Science and gender equality are both vital for the achievement of the internationally agreed development goals, including the 2030 Agenda for Sustainable Development. Over the past 15 years, the global community has made a lot of effort in inspiring and engaging women and girls in science. Yet women and girls continue to be excluded from participating fully in science.
“If we are to be able to address the enormous challenges of the twenty-first century – from climate change to technological disruption – we will need to rely on science and the mobilization of all our resources. It is for this reason that the world must not be deprived of the potential, the intelligence, or the creativity of the thousands of women who are victims of deep-seated inequality and prejudice” said Audrey Azoulay, Director General of UNESCO, on the International Day of Women and Girls in Science 2020, on 11 February. “UNESCO is calling on the international community, States and individuals to work together so that equality in the sciences and other fields can finally become a reality. Humanity has everything to gain– and so does science”.

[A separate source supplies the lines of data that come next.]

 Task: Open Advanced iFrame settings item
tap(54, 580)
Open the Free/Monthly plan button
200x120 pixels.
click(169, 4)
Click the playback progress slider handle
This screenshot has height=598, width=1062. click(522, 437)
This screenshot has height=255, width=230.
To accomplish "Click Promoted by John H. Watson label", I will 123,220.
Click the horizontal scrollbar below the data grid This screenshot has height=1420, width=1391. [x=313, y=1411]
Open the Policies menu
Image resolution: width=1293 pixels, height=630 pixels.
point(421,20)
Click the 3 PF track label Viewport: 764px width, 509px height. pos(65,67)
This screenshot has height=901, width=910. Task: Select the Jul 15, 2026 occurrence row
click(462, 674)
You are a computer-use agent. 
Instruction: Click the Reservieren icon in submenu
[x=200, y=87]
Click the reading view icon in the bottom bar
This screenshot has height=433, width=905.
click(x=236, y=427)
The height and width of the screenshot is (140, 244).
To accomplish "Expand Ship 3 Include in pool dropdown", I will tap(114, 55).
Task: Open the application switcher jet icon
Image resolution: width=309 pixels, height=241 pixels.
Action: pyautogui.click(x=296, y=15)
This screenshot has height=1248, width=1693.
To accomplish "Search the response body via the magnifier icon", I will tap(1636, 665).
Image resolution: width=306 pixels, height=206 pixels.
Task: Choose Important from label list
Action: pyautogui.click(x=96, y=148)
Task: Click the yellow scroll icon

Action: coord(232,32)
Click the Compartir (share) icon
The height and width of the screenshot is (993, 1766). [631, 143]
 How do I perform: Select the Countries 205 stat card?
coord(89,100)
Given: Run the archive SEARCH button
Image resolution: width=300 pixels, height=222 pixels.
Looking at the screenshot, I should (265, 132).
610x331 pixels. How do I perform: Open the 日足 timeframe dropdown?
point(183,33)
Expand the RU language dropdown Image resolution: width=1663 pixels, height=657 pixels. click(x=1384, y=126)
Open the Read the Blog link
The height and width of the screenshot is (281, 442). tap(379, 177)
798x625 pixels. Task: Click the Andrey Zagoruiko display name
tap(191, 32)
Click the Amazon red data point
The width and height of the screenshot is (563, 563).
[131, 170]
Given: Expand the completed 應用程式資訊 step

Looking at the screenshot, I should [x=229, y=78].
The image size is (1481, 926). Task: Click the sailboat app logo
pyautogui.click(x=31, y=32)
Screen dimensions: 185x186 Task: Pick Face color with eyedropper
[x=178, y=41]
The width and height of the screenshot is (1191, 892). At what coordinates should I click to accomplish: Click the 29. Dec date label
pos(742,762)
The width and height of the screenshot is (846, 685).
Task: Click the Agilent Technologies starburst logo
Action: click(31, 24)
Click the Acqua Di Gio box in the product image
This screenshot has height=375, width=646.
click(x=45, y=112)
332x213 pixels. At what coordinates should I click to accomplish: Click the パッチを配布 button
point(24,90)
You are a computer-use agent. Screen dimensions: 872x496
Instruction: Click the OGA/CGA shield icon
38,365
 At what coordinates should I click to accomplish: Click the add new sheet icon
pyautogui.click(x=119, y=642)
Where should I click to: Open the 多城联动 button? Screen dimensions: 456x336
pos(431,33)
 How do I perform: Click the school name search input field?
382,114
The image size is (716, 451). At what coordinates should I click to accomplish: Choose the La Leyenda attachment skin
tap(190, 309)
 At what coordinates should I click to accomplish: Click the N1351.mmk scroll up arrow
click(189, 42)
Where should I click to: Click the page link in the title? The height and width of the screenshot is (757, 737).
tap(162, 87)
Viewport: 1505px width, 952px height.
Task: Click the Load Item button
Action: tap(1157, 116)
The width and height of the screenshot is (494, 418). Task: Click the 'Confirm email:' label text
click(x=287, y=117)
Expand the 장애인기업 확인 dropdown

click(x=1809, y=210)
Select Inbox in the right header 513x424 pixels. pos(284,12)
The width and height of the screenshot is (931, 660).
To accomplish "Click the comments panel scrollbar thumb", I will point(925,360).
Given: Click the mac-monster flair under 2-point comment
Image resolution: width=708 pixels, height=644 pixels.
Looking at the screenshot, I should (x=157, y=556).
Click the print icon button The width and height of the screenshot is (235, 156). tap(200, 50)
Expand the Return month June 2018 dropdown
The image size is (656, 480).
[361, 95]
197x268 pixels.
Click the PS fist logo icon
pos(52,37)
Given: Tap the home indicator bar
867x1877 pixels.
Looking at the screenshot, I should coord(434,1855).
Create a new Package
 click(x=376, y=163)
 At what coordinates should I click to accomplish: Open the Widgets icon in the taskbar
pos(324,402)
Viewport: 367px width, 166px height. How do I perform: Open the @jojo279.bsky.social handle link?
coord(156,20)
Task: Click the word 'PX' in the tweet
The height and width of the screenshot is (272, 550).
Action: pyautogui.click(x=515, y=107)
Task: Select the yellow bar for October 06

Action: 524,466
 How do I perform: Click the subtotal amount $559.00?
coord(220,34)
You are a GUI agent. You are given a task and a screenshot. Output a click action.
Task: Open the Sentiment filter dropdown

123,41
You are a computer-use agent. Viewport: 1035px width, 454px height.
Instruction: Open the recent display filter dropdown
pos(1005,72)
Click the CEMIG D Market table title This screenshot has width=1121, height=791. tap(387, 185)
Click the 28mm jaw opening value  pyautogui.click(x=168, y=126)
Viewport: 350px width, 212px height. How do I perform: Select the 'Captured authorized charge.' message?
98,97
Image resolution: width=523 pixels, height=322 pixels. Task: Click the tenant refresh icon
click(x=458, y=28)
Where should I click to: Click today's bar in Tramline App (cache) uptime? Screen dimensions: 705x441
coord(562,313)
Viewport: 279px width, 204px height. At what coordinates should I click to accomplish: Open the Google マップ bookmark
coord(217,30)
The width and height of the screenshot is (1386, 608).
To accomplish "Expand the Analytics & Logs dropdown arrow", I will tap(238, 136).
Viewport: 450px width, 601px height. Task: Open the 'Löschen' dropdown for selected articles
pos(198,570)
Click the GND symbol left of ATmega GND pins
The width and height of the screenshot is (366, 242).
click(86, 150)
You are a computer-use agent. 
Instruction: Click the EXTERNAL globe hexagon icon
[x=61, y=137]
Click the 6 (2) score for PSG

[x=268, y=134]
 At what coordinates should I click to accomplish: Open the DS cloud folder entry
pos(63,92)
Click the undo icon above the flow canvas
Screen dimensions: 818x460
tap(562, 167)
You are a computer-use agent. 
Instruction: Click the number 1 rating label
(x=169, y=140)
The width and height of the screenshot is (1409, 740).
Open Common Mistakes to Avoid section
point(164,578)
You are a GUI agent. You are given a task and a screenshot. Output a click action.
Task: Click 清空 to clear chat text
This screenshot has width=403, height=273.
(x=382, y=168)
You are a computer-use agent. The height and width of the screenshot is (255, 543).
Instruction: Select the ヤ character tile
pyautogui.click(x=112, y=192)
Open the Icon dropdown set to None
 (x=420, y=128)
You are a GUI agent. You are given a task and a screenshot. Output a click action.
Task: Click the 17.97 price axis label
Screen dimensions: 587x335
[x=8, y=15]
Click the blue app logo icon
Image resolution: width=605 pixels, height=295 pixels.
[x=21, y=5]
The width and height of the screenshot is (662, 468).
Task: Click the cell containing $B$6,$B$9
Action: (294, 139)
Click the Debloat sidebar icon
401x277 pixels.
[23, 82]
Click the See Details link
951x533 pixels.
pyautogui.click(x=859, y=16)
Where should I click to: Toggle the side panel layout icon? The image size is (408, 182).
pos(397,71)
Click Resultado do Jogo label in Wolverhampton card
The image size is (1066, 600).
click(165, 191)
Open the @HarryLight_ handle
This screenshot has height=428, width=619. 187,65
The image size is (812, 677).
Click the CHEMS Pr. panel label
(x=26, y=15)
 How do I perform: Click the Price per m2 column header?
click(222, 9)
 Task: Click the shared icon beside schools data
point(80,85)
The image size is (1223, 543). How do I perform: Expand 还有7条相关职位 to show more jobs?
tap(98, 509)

At present, less than 30 per cent of researchers worldwide are women. According to UNESCO data (2014 – 2016), only around 30 per cent of all female students select STEM-related fields in higher education. Globally, female students’ enrolment is particularly low in ICT (3 per cent), natural science, mathematics and statistics (5 per cent) and in engineering, manufacturing and construction (8 per cent).
Long-standing biases and gender stereotypes are steering girls and women away from science related fields. As in the real world, the world on screen reflects similar biases—the 2015 Gender Bias Without Borders study by the Geena Davis Institute showed that of the onscreen characters with an identifiable STEM job, only 12 per cent were women.
In order to achieve full and equal access to and participation in science for women and girls, and further achieve gender equality and the empowerment of women and girls, the United Nations General Assembly adopted resolution A/RES/70/212 declaring 11 February as the International Day of Women and Girls in Science.
“To rise to the challenges of the 21st century, we need to harness our full potential. That requires dismantling gender stereotypes. On this International Day of Women and Girls in Science, let’s pledge to end the gender imbalance in science” said the Secretary General of the United Nations Antonio Guterres.